President Obama has deported 1.2 million people in his first three years in office — a record head count, even as actual undocumented immigration has plummeted to record lows. What has fueled the administration’s war on undocumented immigrants has been Secure Communities, the program under which data from local jurisdictions are automatically shared with Immigration and Customs Enforcement (ICE). If the name or fingerprints match a known undocumented person, ICE issues a hold, requiring the municipality to detain the individual long enough for federal officials to take over custody.

But this system is about to be challenged by a U.S. citizen who claims Secure Communities led to his wrongfully imprisonment. James Makowski agreed to attend boot camp for four months as part of a plea bargain for drug possession. As is standard procedure, Makowski’s fingerprints were submitted to the FBI to verify that he was not wanted for any other crimes, but under Secure Communities, they were relayed to ICE where his name was flagged. Rather than boot camp, he was sent to a maximum security prison in Pontiac, Illinois.

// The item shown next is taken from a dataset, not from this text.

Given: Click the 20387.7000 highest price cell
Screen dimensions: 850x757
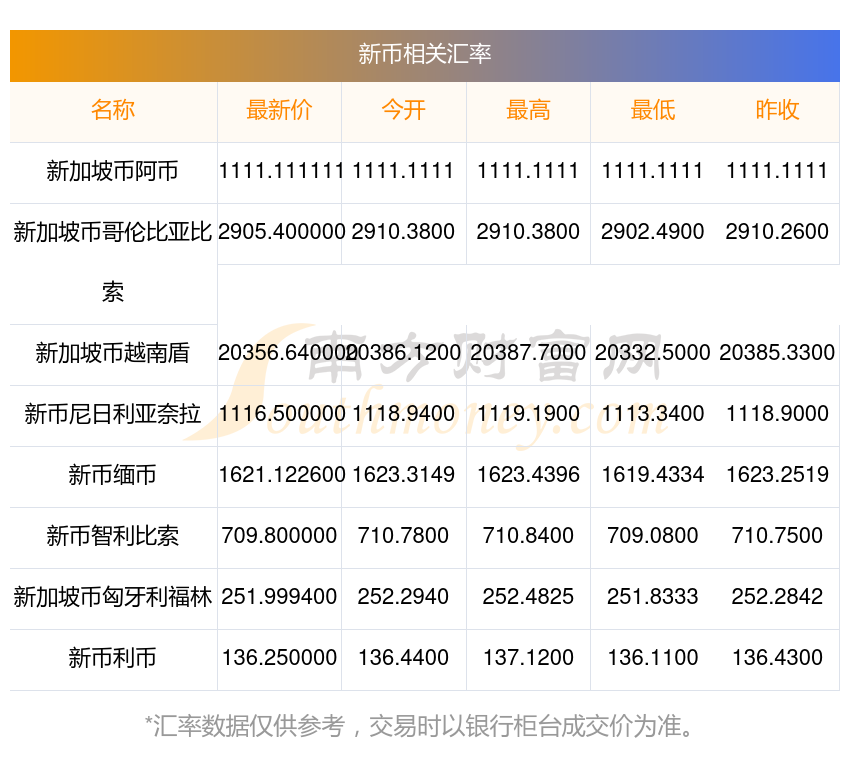Looking at the screenshot, I should point(528,353).
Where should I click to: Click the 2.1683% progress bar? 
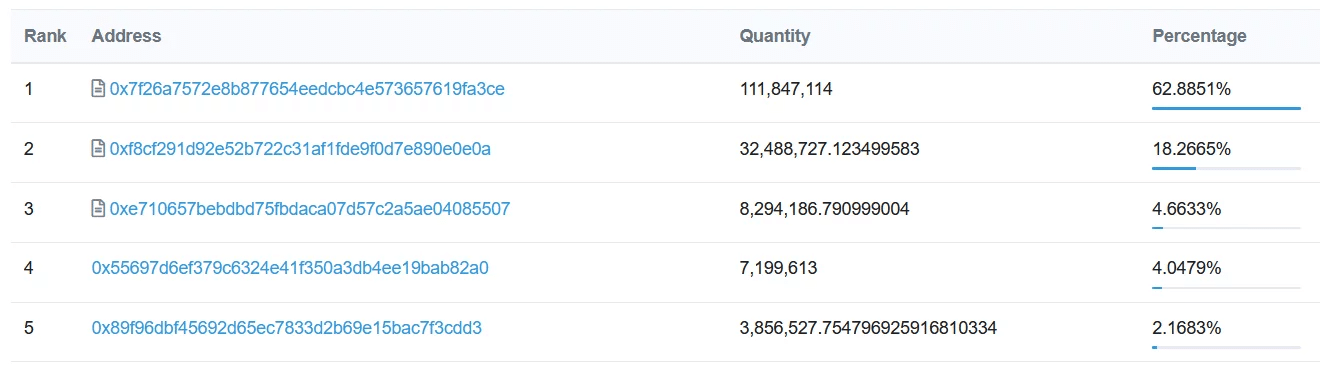coord(1226,348)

“I pleaded guilty with the understanding that I would only do boot camp. But because the detainer was issued I was disqualified from entering the boot camp,” he told The Chicago Reporter. “I was pretty shocked. I couldn’t believe it. I’m a U.S. citizen.” Makowski was adopted by a U.S. family when he was an infant, and became a naturalized U.S. citizen when he was one year old — the government failed to update his records, and so this former-U.S. Marine ended up in prison.

Makowski’s lawyers contend that the government violated the Privacy Act by sharing personal information between the FBI and the Department of Homeland Security without cause to believe that Makowski was undocumented. “Part of the problem here is that immigration officials never bothered to interview him,” said Geoffrey Vance, Makowski’s attorney added. “If they did they would have known that he was a citizen. They relied on the data and never bothered to check.”

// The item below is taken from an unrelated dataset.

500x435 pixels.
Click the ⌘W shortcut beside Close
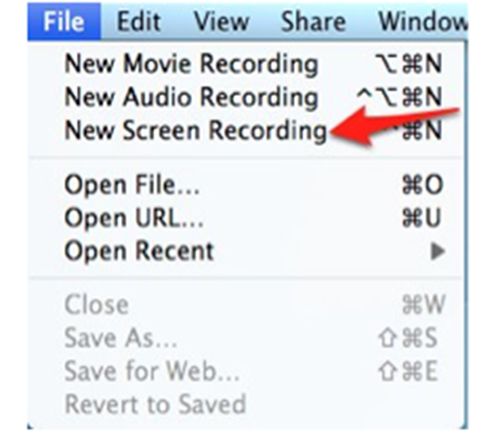(x=423, y=305)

Secure Communities’ indiscriminate prosecution of undocumented immigrants has also been questioned on human rights grounds, as women involved in domestic disputes are often fingerprinted, but never charged with a crime. One domestic violence victim is suing after her 9-11 call resulted in her being placed in deportation proceedings. She fainted when she, rather than her abusive boyfriend, was being arrested. Police took her to the hospital where her doctors found bruises all over her body, signaling she was a clear victim. Nonetheless, in February last year, she was placed in deportation proceedings.

Despite the contrary evidence, the government contends that Secure Communities keeps Americans safe from dangerous criminals. Yet a Chicago Reporter investigation found that just 46 percent of those individuals subject to Secure Communities detention orders were ever convicted, or even charged with the crime for which they were arrested. Another 29 percent were charged with misdemeanors, many of which related to traffic violations.

Anti-immigration groups cheered when President Obama made Secure Communities mandatory for the nation, dramatically expanding the program from the just 14 jurisdictions that President Bush recruited in 2008, but Makowski’s story serves as a warning to those Americans who want such detention and deportation policies. “If my family didn’t have the resources I don’t know where I would be,” he told the Chicago Reporter. “There are plenty of people who don’t have these resources.”